However, here’s one possibility:
One of the next big social applications will be built on top of Lens Protocol, a social graph that’s user-owned, composable and decentralised.
To help you make sense of Lens Protocol’s ambitions and how it works, we’ll go through:
what a social graph is
the problems with the current state of social media
how social media could be different
how Lens Protocol works
What is a social graph?
A social graph is basically a map of people and all their relationships with others. Think about who your family, friend and colleagues are. Now figure out if any of them know each other, and who their friends are. That’s the start of your personal social graph. It’d be pretty complicated, pretty quickly.
Mark Zuckerberg started talking about social graphs in 2007. Back then, he said "it's the reason Facebook works" and "its changing the way the world works" (source). He was right. Social applications have taken over, and behind each one is a social graph.
What’s wrong with social media?
A lot of the backlash which social media applications gets stems from the fact that user data and social graphs are stored in each application’s private & siloed database.
The flow-on effects of this are that:
you don’t truly own the content you publish - platforms have the power to remove your content, or even remove you
you’re locked in - switching costs are high since there’s no easy way to move your content or following elsewhere
there’s less innovation in the market - it’s hard for new competitors to establish a meaningfully large social graph. Meanwhile, existing players are in a zero-sum battle to monetise your data & attention
For your day-to-day, this might not matter that much and probably isn’t top of mind. If anything, it could just be a little annoying at times. However, there are creators and businesses out there who depend on their social media reach and following to earn a living. Right now, they’re at the whims of centralised platforms.
For example: in 2021, Jack Butcher, who creates and sells digital educational products, had a number of his Twitter accounts suspended. Luckily, he managed to re-gain access, but at the time said: “All in all a tough pill to swallow, quite literally years of work, but fingers crossed for a fair resolution.”
What can we change about social media?
Lens Protocol’s ambition is to shift the power away from centralised platforms, and towards users, by giving them ownership over their content, social graph and data.

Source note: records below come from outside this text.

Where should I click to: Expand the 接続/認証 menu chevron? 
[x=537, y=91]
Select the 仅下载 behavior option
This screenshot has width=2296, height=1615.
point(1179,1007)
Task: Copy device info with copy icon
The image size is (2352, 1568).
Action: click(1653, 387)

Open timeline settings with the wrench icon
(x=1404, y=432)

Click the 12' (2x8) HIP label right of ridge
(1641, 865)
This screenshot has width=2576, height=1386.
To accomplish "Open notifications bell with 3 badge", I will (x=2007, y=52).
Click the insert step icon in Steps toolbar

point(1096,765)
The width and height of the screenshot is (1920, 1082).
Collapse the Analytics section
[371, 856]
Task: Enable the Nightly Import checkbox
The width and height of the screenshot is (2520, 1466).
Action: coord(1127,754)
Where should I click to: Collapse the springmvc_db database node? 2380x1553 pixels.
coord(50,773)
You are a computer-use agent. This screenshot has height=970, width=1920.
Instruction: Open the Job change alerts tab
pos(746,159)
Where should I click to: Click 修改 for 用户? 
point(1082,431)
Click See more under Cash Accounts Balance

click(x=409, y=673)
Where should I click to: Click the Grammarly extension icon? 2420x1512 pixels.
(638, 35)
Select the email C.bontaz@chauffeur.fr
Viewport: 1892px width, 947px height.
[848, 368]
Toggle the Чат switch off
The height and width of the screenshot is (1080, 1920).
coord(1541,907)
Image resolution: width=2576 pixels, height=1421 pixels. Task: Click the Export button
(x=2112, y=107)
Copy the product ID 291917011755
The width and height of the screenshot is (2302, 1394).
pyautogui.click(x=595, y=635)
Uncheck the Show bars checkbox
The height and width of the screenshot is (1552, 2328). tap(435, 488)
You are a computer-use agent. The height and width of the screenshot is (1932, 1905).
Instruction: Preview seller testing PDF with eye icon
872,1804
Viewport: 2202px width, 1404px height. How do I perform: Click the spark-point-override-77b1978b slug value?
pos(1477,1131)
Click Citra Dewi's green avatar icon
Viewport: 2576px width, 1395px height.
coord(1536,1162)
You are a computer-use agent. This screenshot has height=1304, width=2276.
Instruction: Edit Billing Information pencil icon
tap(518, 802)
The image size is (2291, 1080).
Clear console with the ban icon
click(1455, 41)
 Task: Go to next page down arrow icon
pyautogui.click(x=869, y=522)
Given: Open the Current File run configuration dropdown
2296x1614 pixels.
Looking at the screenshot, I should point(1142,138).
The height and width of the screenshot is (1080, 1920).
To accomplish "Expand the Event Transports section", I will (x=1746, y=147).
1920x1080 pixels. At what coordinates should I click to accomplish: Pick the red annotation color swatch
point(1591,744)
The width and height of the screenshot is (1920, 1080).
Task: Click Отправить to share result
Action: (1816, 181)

It’s designed to be user-owned, composable and decentralised:
user-owned - meaning you have full control your content, audience and network. You can take it anywhere, and no-one can take it away from you
composable - Lens Protocol isn’t building an application. Today’s social platforms have their own social graph but Lens Protocol is separating the social graph from the actual application, and making it publicly accessible. That way, it becomes a building block for anyone to build social applications on top of. Teams can focus on designing better experiences, instead of holding your attention
decentralised - meaning no entity has power over you and your content. If you don’t like one social platform, you can easily take everything you own to another
How does Lens Protocol work?
To be user-owned, composable and decentralised, Lens Protocol leverage the power of NFTs on the Polygon blockchain. Most of what’s possible with Lens Protocol will be familiar to you. After all, they’re creating building blocks, not an application.
You have profiles, and from profiles, you can publish posts, make comments, and mirror (i.e. re-post or re-share) content. Collectively, posts, comments and mirrors are known as publications. Of course, you can also follow and be followed other profiles, to build your audience and network.
The big difference with Lens Protocol, is that everything is stored as, and in, NFTs.
Your profiles? A Profile NFT with the history of all your publications.
Your publications? Also an NFT.
Follow another profile? You get a Follow NFT unique to that profile.
This might seem excessive, but beyond the arguably most important perk of having full ownership and control, NFTs lets us do some pretty cool things. For example:
publications can be collected as NFTs, which means creators can easily monetise any content they create. Example: Pussy Riot raised funds in support of access to reproductive care by letting users collect a proof of protest post.
you can design how others follow you and what it means, for example, maybe they need to pay to receive your Follow NFT, or you can give your followers voting power in your organisation
data is out in the open, for anyone to view and use, like this Lens Stats page which breaks down activity on Lens and the total revenue earned by users, or this dashboard
It’s still early days. Lens Protocol only launched in May 2022, but the building blocks are there now, so it’ll be interesting to see what gets built.